--- Goal ---
Copy the records below and replace every "GUI agent" with "UI agent". Leave everything else unchanged.

--- Material for this exercise ---
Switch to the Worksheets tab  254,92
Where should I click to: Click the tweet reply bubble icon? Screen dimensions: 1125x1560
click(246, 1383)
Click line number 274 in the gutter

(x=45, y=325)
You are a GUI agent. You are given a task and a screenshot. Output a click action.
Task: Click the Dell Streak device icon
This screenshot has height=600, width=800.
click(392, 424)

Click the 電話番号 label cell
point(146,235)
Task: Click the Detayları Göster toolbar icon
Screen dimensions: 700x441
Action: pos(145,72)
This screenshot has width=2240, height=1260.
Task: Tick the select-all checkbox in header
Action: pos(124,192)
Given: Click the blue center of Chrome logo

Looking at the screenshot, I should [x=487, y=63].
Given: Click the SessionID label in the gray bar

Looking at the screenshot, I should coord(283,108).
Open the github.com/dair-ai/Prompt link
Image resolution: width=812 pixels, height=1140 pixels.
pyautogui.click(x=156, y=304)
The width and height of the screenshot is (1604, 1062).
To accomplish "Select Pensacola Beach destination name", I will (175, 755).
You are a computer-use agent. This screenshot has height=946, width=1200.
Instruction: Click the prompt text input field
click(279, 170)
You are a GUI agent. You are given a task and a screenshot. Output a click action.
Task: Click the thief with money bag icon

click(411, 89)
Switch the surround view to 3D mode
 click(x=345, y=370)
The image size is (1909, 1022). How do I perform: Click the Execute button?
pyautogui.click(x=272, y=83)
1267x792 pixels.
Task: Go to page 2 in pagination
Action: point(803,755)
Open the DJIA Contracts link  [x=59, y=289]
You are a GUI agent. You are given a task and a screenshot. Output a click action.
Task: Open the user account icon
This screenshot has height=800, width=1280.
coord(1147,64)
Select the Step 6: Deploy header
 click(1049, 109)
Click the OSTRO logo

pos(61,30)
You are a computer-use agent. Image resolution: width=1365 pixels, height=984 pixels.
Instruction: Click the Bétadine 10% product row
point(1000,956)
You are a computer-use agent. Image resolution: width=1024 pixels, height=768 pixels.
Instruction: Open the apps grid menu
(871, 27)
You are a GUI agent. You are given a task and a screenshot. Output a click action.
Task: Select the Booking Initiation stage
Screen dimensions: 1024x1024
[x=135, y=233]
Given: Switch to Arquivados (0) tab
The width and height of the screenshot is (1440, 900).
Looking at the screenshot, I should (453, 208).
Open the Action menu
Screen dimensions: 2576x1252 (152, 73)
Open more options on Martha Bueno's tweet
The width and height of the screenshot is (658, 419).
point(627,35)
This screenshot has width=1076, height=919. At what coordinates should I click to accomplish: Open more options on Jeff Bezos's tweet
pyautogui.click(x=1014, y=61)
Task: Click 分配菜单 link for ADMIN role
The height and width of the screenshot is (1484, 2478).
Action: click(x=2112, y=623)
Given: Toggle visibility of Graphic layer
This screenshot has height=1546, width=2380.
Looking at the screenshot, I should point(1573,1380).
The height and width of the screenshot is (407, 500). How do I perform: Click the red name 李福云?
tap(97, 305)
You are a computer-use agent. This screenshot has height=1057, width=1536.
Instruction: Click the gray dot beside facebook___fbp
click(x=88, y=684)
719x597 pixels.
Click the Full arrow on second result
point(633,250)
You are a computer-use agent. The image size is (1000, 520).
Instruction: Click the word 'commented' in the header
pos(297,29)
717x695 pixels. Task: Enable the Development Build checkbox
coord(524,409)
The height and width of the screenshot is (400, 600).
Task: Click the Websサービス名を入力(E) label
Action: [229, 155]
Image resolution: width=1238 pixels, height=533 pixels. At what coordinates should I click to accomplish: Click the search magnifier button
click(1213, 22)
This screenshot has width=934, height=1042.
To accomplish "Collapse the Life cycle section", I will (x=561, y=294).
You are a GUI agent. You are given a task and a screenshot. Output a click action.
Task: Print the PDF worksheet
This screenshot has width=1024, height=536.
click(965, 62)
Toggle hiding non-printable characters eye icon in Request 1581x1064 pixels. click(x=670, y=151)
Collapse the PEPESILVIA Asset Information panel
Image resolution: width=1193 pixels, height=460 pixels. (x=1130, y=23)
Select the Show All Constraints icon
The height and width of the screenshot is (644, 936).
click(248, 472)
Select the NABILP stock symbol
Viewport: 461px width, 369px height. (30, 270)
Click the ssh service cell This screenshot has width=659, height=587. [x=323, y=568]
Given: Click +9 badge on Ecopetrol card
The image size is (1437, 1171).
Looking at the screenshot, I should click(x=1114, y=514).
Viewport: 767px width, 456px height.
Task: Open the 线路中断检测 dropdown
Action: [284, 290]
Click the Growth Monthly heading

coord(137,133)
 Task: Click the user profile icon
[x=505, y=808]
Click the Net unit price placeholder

--- Task answer ---
Switch to the Worksheets tab  254,92
Where should I click to: Click the tweet reply bubble icon? Screen dimensions: 1125x1560
click(246, 1383)
Click line number 274 in the gutter

(x=45, y=325)
You are a UI agent. You are given a task and a screenshot. Output a click action.
Task: Click the Dell Streak device icon
This screenshot has height=600, width=800.
click(392, 424)

Click the 電話番号 label cell
point(146,235)
Task: Click the Detayları Göster toolbar icon
Screen dimensions: 700x441
Action: pos(145,72)
This screenshot has width=2240, height=1260.
Task: Tick the select-all checkbox in header
Action: pos(124,192)
Given: Click the blue center of Chrome logo

Looking at the screenshot, I should [x=487, y=63].
Given: Click the SessionID label in the gray bar

Looking at the screenshot, I should coord(283,108).
Open the github.com/dair-ai/Prompt link
Image resolution: width=812 pixels, height=1140 pixels.
pyautogui.click(x=156, y=304)
The width and height of the screenshot is (1604, 1062).
To accomplish "Select Pensacola Beach destination name", I will (175, 755).
You are a computer-use agent. This screenshot has height=946, width=1200.
Instruction: Click the prompt text input field
click(279, 170)
You are a UI agent. You are given a task and a screenshot. Output a click action.
Task: Click the thief with money bag icon

click(411, 89)
Switch the surround view to 3D mode
 click(x=345, y=370)
The image size is (1909, 1022). How do I perform: Click the Execute button?
pyautogui.click(x=272, y=83)
1267x792 pixels.
Task: Go to page 2 in pagination
Action: point(803,755)
Open the DJIA Contracts link  [x=59, y=289]
You are a UI agent. You are given a task and a screenshot. Output a click action.
Task: Open the user account icon
This screenshot has height=800, width=1280.
coord(1147,64)
Select the Step 6: Deploy header
 click(1049, 109)
Click the OSTRO logo

pos(61,30)
You are a computer-use agent. Image resolution: width=1365 pixels, height=984 pixels.
Instruction: Click the Bétadine 10% product row
point(1000,956)
You are a computer-use agent. Image resolution: width=1024 pixels, height=768 pixels.
Instruction: Open the apps grid menu
(871, 27)
You are a UI agent. You are given a task and a screenshot. Output a click action.
Task: Select the Booking Initiation stage
Screen dimensions: 1024x1024
[x=135, y=233]
Given: Switch to Arquivados (0) tab
The width and height of the screenshot is (1440, 900).
Looking at the screenshot, I should (453, 208).
Open the Action menu
Screen dimensions: 2576x1252 (152, 73)
Open more options on Martha Bueno's tweet
The width and height of the screenshot is (658, 419).
point(627,35)
This screenshot has width=1076, height=919. At what coordinates should I click to accomplish: Open more options on Jeff Bezos's tweet
pyautogui.click(x=1014, y=61)
Task: Click 分配菜单 link for ADMIN role
The height and width of the screenshot is (1484, 2478).
Action: click(x=2112, y=623)
Given: Toggle visibility of Graphic layer
This screenshot has height=1546, width=2380.
Looking at the screenshot, I should point(1573,1380).
The height and width of the screenshot is (407, 500). How do I perform: Click the red name 李福云?
tap(97, 305)
You are a computer-use agent. This screenshot has height=1057, width=1536.
Instruction: Click the gray dot beside facebook___fbp
click(x=88, y=684)
719x597 pixels.
Click the Full arrow on second result
point(633,250)
You are a computer-use agent. The image size is (1000, 520).
Instruction: Click the word 'commented' in the header
pos(297,29)
717x695 pixels. Task: Enable the Development Build checkbox
coord(524,409)
The height and width of the screenshot is (400, 600).
Task: Click the Websサービス名を入力(E) label
Action: [229, 155]
Image resolution: width=1238 pixels, height=533 pixels. At what coordinates should I click to accomplish: Click the search magnifier button
click(1213, 22)
This screenshot has width=934, height=1042.
To accomplish "Collapse the Life cycle section", I will (x=561, y=294).
You are a UI agent. You are given a task and a screenshot. Output a click action.
Task: Print the PDF worksheet
This screenshot has width=1024, height=536.
click(965, 62)
Toggle hiding non-printable characters eye icon in Request 1581x1064 pixels. click(x=670, y=151)
Collapse the PEPESILVIA Asset Information panel
Image resolution: width=1193 pixels, height=460 pixels. (x=1130, y=23)
Select the Show All Constraints icon
The height and width of the screenshot is (644, 936).
click(248, 472)
Select the NABILP stock symbol
Viewport: 461px width, 369px height. (30, 270)
Click the ssh service cell This screenshot has width=659, height=587. [x=323, y=568]
Given: Click +9 badge on Ecopetrol card
The image size is (1437, 1171).
Looking at the screenshot, I should click(x=1114, y=514).
Viewport: 767px width, 456px height.
Task: Open the 线路中断检测 dropdown
Action: [284, 290]
Click the Growth Monthly heading

coord(137,133)
 Task: Click the user profile icon
[x=505, y=808]
Click the Net unit price placeholder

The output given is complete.